DAMAS: La Syrie a annoncé jeudi avoir déjoué une tentative de faire passer des armes destinées au Hezbollah pro-iranien au Liban, dont des missiles, via sa frontière avec l'Irak.

"Les unités spécialisées ont déjoué une tentative d'introduction d'une cargaison d'armes sophistiquées et de missiles via la frontière syro-irakienne", a indiqué une source du ministère de l'Intérieur, citée par l'agence officielle Sana.

"Les premières investigations ont établi que la cargaison était destinée à transiter par la Syrie au profit de la milice terroriste du Hezbollah", a ajouté cette source.

Le pouvoir syrien est hostile au Hezbollah, allié du président déchu Bachar al-Assad.

Il a annoncé à plusieurs reprises avoir saisi des armes destinées au mouvement pro-iranien près de la frontière libanaise, mais c'est la première fois qu'il mentionne la frontière avec l'Irak.

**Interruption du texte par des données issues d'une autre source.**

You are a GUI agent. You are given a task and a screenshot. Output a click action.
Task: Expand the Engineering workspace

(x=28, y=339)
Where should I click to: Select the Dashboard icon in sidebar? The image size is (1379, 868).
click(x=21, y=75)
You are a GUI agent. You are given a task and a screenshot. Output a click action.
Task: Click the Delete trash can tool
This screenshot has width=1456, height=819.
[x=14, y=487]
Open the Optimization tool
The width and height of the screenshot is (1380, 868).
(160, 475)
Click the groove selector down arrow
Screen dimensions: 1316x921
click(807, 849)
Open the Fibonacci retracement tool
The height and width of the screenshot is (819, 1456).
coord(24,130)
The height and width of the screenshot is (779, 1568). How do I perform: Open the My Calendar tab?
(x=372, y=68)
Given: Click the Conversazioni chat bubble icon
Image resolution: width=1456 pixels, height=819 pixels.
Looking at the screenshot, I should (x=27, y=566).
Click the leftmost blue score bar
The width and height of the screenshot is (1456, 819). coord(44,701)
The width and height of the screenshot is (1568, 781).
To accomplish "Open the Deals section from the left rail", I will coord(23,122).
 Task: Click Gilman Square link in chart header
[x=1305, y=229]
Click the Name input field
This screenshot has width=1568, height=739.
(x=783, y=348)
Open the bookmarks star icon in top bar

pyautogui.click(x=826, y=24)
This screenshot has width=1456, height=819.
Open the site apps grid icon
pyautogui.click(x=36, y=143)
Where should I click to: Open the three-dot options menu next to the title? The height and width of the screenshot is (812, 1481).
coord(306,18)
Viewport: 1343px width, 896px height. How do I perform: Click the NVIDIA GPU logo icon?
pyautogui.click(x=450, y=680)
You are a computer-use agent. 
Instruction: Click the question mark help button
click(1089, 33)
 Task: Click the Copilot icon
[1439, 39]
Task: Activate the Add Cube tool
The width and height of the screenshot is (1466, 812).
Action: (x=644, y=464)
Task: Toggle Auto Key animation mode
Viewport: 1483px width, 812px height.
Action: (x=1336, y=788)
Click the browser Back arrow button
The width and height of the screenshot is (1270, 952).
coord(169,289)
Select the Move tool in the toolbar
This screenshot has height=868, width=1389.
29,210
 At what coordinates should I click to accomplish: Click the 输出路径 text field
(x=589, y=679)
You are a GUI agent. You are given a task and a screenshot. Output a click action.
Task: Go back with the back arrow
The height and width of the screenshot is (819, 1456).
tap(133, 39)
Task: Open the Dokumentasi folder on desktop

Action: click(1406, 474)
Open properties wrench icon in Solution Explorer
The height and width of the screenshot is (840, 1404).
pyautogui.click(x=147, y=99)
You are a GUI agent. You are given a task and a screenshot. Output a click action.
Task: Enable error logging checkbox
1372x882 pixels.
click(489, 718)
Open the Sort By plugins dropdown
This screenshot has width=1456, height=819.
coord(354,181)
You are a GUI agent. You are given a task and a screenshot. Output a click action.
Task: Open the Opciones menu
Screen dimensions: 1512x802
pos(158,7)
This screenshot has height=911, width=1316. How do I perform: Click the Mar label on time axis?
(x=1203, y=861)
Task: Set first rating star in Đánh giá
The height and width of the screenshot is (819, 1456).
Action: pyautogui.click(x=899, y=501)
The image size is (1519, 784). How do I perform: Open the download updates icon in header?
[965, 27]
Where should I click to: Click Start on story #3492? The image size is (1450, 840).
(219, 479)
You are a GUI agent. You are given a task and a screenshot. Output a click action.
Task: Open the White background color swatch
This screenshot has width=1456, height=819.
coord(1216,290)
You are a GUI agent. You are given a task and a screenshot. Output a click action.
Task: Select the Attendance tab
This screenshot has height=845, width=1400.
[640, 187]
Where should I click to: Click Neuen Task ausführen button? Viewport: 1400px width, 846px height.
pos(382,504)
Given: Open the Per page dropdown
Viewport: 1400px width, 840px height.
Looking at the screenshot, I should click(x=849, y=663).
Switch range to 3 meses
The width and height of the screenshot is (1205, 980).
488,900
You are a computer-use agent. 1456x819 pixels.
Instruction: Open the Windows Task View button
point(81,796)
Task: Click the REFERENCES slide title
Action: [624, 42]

Cette annonce intervient alors que le président américain Donald Trump met la pression sur la Syrie pour qu'elle intervienne au Liban contre le Hezbollah.

Depuis qu'une coalition islamiste a pris le pouvoir en Syrie en 2024, les autorités ont affirmé avoir démantelé des cellules liées à la formation pro-iranienne qui préparaient des attentats en Syrie, mais le Hezbollah a toujours démenti.

Le groupe est affaibli par la nouvelle guerre qu'il a menée contre Israël depuis mars pour soutenir l'Iran.

Le président syrien Ahmad al-Chareh dit refuser d'intervenir militairement au Liban contre le Hezbollah, comme l'a suggéré à plusieurs reprises Donald Trump.